The Rare Adventist Book (“Text” or “Corpora”) Project is a scholarly work which uses automation and volunteer transcriptionists to reproduce texts through an exhaustive Quality Management (QM) process. These texts are then published through repositories at Harvard Dataverse, and the Open Science Framework (OSF).
Quality Management Process
The goal for accuracy is complete parity with the original source, with full public access as a further guarantor of quality.
Once provenance is established for a qualifying digital corpus, the OCR text is cleansed of anomolies (UTF-8 characters, ligatures, control sequences), normalized, then corrected by hand using the intersection difference between the two texts (ocr and corrected), to produce a changeset which lists (by line number) a set of corrections to be made.
After these steps are repeated until no corrections remain in a changeset, an additional Quality Management checklist is employed to establish word count, paragraph count, and many other data points through procedural (visual/manual) steps to ensure an accurate text.
The resulting corrected text of the title is published and is assigned a SHA-1 Checksum (a commit hash), which serves as the identifer for the corpus. The resulting files also include an MD5 hash for verification.
Although now verified, it is available for further inspection or revision in the case a better copy of the document is found, or that an error in copying had taken place. Thus the final guarantor of quality is the interested public who are free to ascertain and contribute using the sources provided by the project, or by using their own. Anyone may request an update (pull request) from that point, and all any changes which are accepted by our transcriptionists are updated to the latest revision.
The project is a volunteer community effort and does not rely on formal funding, although we do accept donations for our book acquisition fund. This is because in many instances we need to purchase rare titles from the market.
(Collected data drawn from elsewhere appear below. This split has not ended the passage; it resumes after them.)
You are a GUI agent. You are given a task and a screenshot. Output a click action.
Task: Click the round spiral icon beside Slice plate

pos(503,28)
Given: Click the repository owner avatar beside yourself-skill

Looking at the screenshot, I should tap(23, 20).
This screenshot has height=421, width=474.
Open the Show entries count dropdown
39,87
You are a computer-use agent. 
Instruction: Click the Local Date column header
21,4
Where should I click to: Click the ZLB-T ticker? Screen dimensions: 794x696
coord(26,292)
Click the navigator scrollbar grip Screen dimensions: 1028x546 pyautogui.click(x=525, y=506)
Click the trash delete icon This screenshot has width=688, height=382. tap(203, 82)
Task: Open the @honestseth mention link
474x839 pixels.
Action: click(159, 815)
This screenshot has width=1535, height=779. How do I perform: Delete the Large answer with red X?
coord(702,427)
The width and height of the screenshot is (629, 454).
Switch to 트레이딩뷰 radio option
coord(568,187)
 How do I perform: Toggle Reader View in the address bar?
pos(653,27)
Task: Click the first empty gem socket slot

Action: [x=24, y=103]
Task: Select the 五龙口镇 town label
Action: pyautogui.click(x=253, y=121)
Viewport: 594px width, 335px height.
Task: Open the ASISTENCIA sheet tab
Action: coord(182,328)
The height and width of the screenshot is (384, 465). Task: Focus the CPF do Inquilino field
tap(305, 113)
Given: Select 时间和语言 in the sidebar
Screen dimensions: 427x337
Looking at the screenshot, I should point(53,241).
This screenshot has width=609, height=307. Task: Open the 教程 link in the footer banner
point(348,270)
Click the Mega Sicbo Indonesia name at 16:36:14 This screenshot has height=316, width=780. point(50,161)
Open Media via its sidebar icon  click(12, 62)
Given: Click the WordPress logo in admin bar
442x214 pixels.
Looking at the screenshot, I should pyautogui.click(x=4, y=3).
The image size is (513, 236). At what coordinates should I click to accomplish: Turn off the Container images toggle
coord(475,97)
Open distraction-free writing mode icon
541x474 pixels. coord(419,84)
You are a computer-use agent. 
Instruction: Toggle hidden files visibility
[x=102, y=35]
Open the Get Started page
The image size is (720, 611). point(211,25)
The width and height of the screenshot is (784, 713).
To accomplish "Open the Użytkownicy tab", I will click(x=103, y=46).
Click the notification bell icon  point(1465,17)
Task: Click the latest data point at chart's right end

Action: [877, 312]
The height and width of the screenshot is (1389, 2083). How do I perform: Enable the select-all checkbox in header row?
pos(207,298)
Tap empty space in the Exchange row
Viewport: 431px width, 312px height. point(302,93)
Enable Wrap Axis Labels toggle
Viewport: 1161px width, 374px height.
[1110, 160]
Rare Book & Document Donations
The Rare Adventist Book Project is always eager to receive rare original books and manuscripts. If you have one, please let us know. We have a non-destructive scanning process, and can acquire the text without damage. Any donated item can be returned to you unharmed.
Please email us for more information. firstname.lastname@example.org.
Open Science Framework
Open Science Framework (OSF) is the staging and repository area where completed texts are posted, listed by author. The public may review the text for a specific book, see the original sources, information about the provenance (which is where the book came from), view the diff files, and see how the completed text was validated for accuracy, and so on. This is replication data used for validation and transparency.
By entering and sharing our files in the OSF repository, the public may also benefit from our on going work. Once files are made public, they are in the public domain and can be viewed, downloaded, and used for any purpose. It would be nice (although not required) if you cite the project if you publish from it, so people know you have used a reliable text. Citation information is available at OSF, which is the assigner of our DOI. Original page numbers do not exist in public files so as not to interfere with Natural Language Processing and statistical analysis.
Completed texts are also stored at our Harvard Dataverse repository in a slightly different format. These are assembled in a way appropriate for data scientists and scholars for tagging and analysis as Natural Language Processing (NLP) Corpora.